Figure 3- 1 state (state)
1. Persistent state on all servers (persistent state on all servers)
(Update local persistent store before replying to RPC request)
& ltcenter style = " box-sizing:border-box; Margin-top: 0px margin-bottom: 0px color: rgb( 192, 192,192); Text decoration: underline; " & gt figure 3.2-2 RPC < /center >
(Candidates refer to this request as collecting votes.)
3. AppendeEntries RPC is an RPC request, which is used to synchronize log entries between leaders and followers. Through this RPC request, the leader requests followers to add log entries to realize the synchronization of logs.
(Called by the leader for the backup of log entries, and this request will also shoulder the function of heartbeat check)
To illustrate the comparison scheme between prevLogIndex and prevLogTerm, please refer to the following figure.
In the figure, the term of the leader and the follower is 3, and the logentries in the leader are newer than those in the follower, so the leader needs to send an AppendEntries request to let the follower synchronize these logentries.

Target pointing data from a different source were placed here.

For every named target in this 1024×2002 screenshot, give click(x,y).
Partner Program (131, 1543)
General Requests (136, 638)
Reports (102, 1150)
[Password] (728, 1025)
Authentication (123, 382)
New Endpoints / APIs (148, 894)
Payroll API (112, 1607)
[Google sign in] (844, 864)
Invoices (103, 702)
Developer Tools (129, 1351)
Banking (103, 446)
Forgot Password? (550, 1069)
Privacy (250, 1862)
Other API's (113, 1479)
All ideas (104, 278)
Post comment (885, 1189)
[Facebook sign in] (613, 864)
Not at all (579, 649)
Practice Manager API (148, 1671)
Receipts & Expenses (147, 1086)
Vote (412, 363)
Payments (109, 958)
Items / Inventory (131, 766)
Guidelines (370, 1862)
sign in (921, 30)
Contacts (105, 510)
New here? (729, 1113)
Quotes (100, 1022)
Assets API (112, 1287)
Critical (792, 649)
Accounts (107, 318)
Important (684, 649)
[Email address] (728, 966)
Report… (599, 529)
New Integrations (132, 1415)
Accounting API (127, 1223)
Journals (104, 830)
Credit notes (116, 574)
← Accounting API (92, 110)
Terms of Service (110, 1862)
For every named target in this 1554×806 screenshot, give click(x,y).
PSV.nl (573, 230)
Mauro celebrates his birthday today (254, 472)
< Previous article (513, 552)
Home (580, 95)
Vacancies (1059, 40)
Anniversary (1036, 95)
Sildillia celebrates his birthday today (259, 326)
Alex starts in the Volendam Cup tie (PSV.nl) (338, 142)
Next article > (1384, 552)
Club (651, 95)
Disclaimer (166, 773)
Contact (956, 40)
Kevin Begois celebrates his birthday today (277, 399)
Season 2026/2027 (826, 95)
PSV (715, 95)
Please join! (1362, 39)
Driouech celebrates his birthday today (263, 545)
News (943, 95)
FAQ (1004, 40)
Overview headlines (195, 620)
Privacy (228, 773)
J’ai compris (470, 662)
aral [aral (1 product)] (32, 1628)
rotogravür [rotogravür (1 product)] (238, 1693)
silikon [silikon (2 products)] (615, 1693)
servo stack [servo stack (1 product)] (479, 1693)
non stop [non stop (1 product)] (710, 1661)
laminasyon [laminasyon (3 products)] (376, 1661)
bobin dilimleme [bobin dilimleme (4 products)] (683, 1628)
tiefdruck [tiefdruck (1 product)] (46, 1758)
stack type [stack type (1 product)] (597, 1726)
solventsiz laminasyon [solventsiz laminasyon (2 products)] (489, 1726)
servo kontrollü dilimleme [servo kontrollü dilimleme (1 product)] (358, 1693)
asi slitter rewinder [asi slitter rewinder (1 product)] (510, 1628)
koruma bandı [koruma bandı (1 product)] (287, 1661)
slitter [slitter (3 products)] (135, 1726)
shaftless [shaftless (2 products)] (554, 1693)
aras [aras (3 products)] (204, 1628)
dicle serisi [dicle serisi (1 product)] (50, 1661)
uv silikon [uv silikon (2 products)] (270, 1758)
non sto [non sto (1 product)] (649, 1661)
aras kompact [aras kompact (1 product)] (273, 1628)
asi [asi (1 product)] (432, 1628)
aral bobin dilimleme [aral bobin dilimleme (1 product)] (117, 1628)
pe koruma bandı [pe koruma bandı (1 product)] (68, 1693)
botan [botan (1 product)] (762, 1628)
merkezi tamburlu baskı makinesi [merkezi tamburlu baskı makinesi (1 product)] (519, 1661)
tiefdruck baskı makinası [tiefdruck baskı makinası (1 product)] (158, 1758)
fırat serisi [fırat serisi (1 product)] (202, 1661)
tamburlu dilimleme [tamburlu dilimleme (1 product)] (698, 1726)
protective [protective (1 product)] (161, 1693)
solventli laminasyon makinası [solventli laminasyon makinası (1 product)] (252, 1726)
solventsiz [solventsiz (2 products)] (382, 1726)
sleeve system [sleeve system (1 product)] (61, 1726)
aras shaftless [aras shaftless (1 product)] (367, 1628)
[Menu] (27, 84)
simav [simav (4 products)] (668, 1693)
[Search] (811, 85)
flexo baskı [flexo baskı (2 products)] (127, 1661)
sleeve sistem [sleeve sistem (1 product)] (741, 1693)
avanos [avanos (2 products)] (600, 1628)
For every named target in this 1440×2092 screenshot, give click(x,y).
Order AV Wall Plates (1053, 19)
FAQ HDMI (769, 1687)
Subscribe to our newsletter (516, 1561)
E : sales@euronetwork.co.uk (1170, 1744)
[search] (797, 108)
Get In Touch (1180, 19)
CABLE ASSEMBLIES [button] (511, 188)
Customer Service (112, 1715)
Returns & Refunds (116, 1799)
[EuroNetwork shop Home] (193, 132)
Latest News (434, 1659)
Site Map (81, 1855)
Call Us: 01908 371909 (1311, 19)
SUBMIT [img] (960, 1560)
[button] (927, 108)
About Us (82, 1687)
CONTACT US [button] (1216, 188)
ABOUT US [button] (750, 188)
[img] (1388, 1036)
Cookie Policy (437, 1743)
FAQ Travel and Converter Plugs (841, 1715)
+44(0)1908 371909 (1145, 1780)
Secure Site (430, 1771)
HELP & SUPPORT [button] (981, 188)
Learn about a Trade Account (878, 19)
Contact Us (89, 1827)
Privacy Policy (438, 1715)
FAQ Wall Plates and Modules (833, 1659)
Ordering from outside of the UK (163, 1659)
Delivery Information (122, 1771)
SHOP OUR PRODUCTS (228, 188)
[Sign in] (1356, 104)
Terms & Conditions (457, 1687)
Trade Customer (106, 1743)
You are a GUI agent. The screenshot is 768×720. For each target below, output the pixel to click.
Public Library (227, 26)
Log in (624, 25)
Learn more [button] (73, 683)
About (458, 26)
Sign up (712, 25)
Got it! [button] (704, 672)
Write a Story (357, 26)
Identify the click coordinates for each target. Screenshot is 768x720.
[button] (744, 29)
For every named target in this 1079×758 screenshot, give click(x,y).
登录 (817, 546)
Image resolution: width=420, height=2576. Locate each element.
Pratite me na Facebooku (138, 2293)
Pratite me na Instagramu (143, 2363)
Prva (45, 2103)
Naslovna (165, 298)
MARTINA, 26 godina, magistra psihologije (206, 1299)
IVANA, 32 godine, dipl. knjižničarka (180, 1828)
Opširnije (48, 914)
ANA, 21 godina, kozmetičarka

That is, previewindex and previewterm in RPC request are i- 1 and 3 respectively. When the follower receives this RPC request, the index of its current log entry is I- 1, and the term of office is 3, which matches the previewindex and previewterm in the RPC message, so the follower can use the log entry in entries[] to fill in its I to N. If the index of the latest log entry of the follower (here temporarily referred to as FollowerIndex) is not equal to i- 1, The first is follower index < PrevLogIndex, which means that the follower's log is still missing, so the follower will reply false, and the leader will update PrevLogIndex, prevLogTerm and entries[] again and initiate an AppendEntries request (which will be described in detail in the next chapter); In chapter 2, we follow the index & gtprevLogIndex, which means that Follower synchronizes the log entries after PrevLogIndex and prevLogTerm. However, is the content of the latter log entry the same as that in the RPC request? And is the content in the journal entries of prevLogIndex and prevLogTerm the same as that of the Leader? "The questions here will be updated after reading the content."
& lt& lt previous chapter: the purpose of Raft algorithm
Next chapter: Raft algorithm foundation.